───── Text section

3.1.1. Physical Data Layer

The physical data layer includes sensors, controllers, data collection devices, and other production-related devices. In the physical data layer, production data can be mapped to devices using a unique label through RFID or other technologies. The physical data layer collects the data generated by those production devices, and these collected data can be used to generate traceability features. In this study, we assumed that no fake data had been created in the physical data layer and that the data digest would be published in a particular blockchain system (data chain).

3.1.2. Data Privacy Layer

The data privacy layer is the key component ensuring the protection of privacy in the traceability system. The data privacy layer has a data extraction and privacy processing engine. First, the data privacy layer collects the data digest of production from the data chain. According to the analysis of the purpose of the traceability data acquirer, the privacy processing engine then generates a smart contract with need-to-proof issues. A witness is then generated to interact with the owner of the raw production data to generate the proof.

The processing of the data privacy layer involves the privacy information of production, so the process is offline. After the proof is generated, the smart contract, related proof, and traceability features are disclosed to verify whether traceability is achieved.

──────────
───── Data

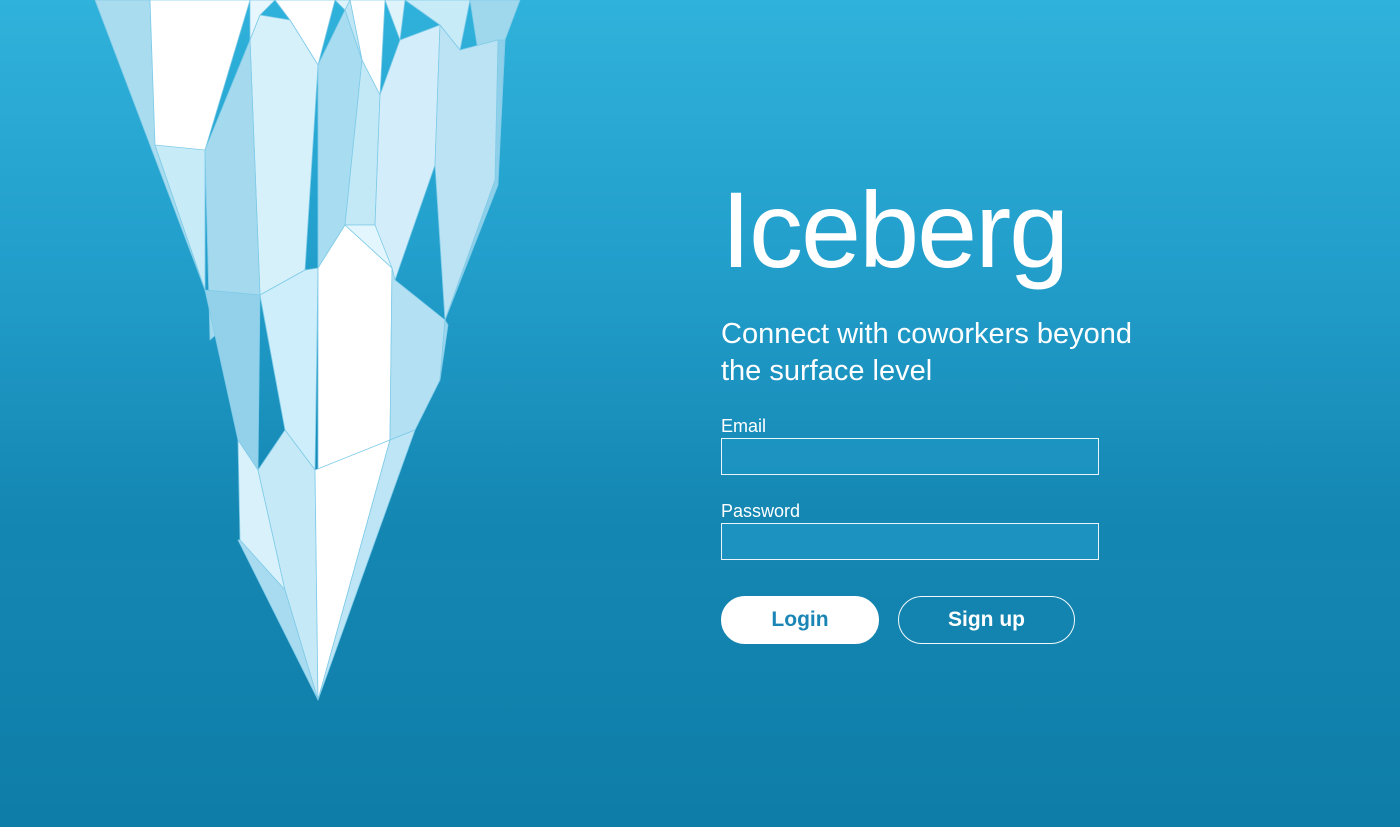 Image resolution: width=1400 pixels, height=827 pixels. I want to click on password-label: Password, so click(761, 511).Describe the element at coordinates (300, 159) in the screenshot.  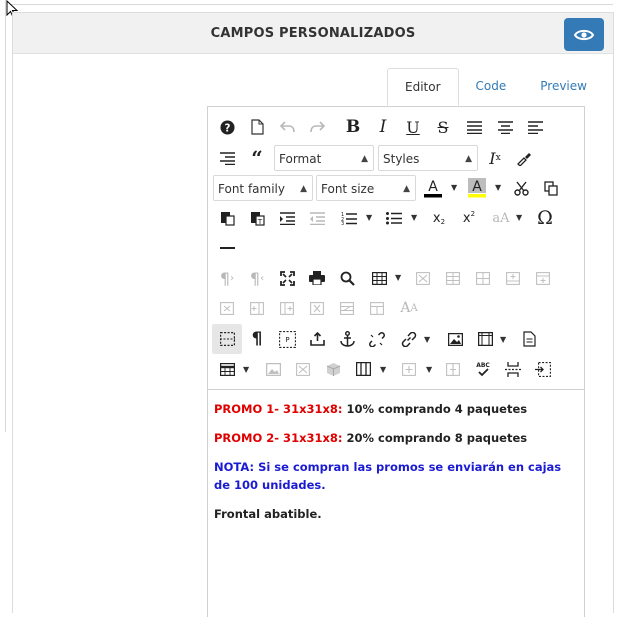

──────────

Exercise objective:
According to the traceability layers text, why is the processing in the data privacy layer offline? Rely only on the traceability layers text, not the data.

Finished task:
It involves the privacy information of production.